▸ Written task
Pick out every line in the rows below that contains the string "Find". Uppercase and lowercase letters must match.

▸ Supplied information
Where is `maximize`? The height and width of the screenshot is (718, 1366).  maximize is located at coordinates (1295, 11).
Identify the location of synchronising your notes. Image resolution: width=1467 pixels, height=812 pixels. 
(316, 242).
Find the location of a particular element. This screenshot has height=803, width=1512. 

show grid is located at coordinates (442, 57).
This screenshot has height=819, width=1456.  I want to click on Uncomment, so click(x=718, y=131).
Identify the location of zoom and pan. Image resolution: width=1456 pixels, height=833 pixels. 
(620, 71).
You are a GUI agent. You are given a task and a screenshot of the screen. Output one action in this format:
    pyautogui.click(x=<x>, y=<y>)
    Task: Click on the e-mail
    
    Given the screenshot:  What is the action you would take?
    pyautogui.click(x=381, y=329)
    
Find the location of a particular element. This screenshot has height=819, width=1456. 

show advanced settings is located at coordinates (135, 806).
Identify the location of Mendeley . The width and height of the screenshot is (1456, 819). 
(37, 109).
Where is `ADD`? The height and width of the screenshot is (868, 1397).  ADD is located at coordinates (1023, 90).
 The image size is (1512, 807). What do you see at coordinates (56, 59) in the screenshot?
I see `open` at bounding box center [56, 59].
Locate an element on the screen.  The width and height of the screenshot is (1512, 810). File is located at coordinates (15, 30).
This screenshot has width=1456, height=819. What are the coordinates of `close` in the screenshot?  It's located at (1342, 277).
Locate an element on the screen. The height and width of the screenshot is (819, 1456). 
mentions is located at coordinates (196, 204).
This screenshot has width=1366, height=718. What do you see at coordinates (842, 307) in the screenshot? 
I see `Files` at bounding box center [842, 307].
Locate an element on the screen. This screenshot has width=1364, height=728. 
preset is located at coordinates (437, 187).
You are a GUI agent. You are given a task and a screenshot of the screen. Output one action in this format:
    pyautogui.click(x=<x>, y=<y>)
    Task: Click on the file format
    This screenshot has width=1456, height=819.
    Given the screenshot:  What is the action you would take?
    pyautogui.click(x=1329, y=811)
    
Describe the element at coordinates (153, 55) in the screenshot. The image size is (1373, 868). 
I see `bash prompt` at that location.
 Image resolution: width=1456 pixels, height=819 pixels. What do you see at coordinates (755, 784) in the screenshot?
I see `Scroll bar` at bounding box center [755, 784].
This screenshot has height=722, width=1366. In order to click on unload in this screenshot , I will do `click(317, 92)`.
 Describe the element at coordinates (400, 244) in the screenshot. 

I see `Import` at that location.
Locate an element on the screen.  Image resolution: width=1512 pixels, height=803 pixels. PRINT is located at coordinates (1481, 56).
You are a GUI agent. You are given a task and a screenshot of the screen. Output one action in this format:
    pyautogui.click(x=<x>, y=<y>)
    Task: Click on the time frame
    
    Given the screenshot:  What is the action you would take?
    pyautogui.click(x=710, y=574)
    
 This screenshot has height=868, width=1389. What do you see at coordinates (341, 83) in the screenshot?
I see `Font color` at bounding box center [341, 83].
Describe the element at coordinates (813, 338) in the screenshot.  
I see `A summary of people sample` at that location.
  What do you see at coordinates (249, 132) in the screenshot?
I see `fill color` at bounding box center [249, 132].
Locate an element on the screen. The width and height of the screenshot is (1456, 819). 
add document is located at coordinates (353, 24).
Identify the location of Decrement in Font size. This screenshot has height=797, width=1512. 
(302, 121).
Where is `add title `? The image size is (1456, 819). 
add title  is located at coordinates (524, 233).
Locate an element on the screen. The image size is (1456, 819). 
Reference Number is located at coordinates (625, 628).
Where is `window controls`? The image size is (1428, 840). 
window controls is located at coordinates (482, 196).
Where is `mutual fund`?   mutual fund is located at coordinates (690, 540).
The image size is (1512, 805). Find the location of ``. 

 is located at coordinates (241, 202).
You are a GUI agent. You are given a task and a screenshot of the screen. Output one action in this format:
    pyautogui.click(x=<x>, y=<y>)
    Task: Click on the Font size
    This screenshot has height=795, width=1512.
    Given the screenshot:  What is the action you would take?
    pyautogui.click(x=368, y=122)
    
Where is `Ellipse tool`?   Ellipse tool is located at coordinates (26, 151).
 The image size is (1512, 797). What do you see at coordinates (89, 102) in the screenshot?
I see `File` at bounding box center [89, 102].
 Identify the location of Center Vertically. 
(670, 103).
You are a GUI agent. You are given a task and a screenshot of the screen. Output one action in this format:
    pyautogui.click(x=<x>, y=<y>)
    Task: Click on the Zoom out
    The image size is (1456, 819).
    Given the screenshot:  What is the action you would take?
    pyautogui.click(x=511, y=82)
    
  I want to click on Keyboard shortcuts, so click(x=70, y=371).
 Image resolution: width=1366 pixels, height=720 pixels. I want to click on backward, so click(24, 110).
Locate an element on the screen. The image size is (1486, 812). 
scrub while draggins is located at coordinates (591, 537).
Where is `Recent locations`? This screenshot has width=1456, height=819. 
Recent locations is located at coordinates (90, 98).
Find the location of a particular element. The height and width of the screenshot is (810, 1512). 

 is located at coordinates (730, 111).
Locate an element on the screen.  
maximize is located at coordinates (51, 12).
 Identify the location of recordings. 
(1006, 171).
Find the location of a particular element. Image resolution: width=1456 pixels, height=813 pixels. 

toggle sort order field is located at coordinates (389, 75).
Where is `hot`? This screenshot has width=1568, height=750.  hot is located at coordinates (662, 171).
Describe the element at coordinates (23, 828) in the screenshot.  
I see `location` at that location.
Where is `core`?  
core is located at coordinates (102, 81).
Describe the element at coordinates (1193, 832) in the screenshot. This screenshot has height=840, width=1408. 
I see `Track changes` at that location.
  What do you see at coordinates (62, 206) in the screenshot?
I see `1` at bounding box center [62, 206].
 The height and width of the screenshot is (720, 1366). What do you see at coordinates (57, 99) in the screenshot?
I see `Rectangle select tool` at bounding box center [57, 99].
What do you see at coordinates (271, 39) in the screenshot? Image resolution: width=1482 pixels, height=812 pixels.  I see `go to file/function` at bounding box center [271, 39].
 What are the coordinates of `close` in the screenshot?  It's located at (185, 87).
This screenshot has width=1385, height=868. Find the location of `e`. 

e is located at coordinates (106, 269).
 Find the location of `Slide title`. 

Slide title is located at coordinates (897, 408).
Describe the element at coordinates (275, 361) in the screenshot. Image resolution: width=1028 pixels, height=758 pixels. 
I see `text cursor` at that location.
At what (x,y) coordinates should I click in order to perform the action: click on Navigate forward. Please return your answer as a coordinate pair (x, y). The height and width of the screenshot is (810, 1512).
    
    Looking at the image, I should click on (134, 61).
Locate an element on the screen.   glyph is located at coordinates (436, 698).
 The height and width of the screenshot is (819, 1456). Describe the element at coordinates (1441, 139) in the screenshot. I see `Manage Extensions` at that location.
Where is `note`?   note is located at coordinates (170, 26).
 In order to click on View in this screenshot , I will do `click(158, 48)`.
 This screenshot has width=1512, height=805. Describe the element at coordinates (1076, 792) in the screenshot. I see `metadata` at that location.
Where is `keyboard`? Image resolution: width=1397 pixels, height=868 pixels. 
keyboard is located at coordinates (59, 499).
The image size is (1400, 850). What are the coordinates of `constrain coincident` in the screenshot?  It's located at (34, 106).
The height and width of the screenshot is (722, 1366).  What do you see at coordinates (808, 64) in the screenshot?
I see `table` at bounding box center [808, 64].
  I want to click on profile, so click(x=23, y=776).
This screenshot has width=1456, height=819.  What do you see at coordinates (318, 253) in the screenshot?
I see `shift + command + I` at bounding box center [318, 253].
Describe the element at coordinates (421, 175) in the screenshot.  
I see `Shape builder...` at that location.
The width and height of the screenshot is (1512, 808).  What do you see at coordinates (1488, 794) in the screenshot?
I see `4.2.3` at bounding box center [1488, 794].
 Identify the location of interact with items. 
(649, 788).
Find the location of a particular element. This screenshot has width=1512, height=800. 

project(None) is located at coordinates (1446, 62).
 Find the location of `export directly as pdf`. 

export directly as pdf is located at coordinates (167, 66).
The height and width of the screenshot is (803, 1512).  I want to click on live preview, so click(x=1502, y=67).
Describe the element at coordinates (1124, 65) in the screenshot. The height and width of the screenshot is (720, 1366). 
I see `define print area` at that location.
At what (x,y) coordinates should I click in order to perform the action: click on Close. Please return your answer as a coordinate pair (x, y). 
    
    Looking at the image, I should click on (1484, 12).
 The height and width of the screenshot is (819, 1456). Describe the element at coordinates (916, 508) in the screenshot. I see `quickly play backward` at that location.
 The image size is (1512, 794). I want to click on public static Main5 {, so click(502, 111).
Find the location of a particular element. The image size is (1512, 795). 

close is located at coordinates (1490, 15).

▸ Output of the task
Find the location of a particular element. This screenshot has height=803, width=1512. 
Find the location of a particular element. This screenshot has height=819, width=1456. 
The image size is (1512, 805). Find the location of ``. 
Find the location of a particular element. The height and width of the screenshot is (810, 1512). 
Find the location of a particular element. Image resolution: width=1456 pixels, height=813 pixels. 
This screenshot has width=1385, height=868. Find the location of `e`. 
 Find the location of `Slide title`. 
Find the location of a particular element. This screenshot has width=1512, height=800. 
 Find the location of `export directly as pdf`. 
Find the location of a particular element. The image size is (1512, 795). 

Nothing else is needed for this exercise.